Flight Information Display Systems (FIDS) exhibit the status of boarding, gates, aircraft, flight number, and other flight details. A computer controls the screens connected to the data management systems and displays up-to-date information about flights in real-time.
Airport announcement systems or public address (PA) systems inform passengers and airport staff about any changes and processes of importance, for instance, gates, times of arrival, calls, and alerts. Also, information can be communicated to pilots, aircraft staff, crew, etc. PA systems usually include voice messages broadcasted through loudspeakers.
Automatic Terminal Information Service (ATIS) broadcasts the weather reports, the condition of the runway, or other local information for pilots and crews.
Cybersecurity protects personal or sensitive information or any form of digital asset stored in a computer or a digital memory device; it is also the protection of physical IT assets from random attacks targeted to destroy or disable computing power.
139 Operations Software
There’s no smarter or more efficient application to manage your airfield operations than this.

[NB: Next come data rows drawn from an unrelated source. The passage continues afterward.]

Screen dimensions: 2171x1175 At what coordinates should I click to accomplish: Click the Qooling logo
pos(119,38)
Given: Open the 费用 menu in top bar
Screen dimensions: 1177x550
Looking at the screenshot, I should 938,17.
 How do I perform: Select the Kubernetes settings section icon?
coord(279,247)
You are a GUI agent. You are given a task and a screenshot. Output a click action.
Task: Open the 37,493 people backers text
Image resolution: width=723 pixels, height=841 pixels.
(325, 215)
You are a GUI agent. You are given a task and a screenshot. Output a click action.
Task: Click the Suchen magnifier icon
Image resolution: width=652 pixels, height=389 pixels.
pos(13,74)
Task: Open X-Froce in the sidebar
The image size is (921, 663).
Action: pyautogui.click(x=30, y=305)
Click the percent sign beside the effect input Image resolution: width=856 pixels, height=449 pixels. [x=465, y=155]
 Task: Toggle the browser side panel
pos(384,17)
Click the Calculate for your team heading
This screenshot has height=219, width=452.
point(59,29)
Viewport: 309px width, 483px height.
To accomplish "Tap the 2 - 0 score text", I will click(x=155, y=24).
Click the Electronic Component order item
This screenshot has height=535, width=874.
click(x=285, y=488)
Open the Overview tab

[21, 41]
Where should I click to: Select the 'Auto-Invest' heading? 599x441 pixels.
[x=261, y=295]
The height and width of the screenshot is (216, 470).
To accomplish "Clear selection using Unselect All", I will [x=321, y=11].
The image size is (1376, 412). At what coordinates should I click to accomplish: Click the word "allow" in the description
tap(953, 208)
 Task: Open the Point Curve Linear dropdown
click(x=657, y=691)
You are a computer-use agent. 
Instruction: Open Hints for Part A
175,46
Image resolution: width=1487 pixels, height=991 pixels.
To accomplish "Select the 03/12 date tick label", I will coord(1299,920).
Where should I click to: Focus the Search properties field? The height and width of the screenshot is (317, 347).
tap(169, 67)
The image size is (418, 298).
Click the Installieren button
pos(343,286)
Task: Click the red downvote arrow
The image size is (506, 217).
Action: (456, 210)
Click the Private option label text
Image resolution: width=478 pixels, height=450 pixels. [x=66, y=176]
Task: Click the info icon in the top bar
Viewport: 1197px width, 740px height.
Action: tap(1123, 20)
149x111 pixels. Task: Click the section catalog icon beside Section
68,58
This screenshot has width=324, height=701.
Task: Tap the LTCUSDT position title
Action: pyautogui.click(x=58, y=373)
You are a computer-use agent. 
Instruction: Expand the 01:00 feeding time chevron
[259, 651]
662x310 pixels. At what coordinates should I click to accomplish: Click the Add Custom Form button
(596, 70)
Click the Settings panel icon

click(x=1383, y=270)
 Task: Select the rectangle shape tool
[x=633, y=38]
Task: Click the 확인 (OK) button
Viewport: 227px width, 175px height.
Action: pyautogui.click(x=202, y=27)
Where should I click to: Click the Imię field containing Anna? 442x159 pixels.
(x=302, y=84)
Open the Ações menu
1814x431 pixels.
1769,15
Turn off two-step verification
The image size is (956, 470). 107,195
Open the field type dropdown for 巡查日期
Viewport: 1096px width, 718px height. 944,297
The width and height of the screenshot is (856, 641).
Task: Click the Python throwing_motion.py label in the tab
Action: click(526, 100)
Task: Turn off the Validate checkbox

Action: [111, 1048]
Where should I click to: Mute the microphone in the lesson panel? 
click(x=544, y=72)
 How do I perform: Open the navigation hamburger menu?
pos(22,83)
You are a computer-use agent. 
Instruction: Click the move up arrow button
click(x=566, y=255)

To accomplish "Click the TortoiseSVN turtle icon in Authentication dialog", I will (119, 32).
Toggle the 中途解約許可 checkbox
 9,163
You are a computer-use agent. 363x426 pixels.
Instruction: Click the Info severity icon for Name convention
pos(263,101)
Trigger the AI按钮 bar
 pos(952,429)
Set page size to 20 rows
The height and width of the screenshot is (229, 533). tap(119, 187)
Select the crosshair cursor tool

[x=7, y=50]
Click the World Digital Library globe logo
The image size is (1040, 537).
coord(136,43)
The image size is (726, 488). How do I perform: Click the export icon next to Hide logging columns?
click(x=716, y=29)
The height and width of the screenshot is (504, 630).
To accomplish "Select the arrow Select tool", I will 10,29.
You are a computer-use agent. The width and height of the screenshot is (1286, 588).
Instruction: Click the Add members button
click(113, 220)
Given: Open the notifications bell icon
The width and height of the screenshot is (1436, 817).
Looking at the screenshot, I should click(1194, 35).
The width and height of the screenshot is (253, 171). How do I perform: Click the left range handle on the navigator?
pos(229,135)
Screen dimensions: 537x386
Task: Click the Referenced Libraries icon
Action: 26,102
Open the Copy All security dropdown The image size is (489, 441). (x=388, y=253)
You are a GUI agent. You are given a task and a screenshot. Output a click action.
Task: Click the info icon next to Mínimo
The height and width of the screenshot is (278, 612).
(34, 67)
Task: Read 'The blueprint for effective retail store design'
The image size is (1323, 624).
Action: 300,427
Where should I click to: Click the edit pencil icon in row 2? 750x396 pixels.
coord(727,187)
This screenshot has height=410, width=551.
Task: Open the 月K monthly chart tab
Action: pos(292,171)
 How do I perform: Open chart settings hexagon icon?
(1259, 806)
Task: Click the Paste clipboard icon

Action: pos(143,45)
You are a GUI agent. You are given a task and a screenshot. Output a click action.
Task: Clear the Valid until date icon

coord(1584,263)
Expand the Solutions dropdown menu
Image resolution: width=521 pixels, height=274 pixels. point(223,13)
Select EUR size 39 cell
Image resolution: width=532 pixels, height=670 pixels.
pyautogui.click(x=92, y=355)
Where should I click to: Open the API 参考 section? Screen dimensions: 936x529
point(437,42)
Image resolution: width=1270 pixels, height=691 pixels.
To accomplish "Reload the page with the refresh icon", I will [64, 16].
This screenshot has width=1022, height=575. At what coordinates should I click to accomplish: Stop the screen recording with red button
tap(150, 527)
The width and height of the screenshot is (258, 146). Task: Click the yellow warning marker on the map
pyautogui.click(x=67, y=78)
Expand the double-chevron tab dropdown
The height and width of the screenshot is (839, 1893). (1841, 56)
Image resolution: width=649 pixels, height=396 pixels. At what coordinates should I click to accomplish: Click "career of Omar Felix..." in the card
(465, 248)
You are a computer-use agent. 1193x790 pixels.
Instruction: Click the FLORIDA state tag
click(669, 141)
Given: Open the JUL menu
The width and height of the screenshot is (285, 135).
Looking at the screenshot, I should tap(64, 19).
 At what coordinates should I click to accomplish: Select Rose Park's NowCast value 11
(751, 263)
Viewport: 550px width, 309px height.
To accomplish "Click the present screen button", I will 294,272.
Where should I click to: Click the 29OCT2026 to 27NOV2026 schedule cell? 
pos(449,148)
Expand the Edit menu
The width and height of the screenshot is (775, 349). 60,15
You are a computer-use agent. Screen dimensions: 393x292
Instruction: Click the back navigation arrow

It’s main goal is to provide modern and easy-to-use systems for making daily airport tasks less mundane, more efficient; and ultimately making the airport more safe and secure—the best and simplest way to complete your inspection with flying colors.
The COVID-19 crisis severely hit the airline industry with an average demand decrease of about 64% (IATA, 2020), which triggered several bankruptcies of airline companies worldwide, closure, and reduced frequency air routes. Every airport’s performance impacts the operating airlines, stimulating economic growth and maintaining stability in the region.
In addition, it is an integral part of the entire aviation system. Efficient airport management and proper airline management go hand in hand. There are many cross-over points; there are many similarities and a vast number of considerations that impact both domains.
Moreover, with this crucial situation, we need to adapt to new circumstances, be logical in planning and use resources according to travel demand. Realizing the importance of proper and efficient airport management is integral for the survival and success of every industry.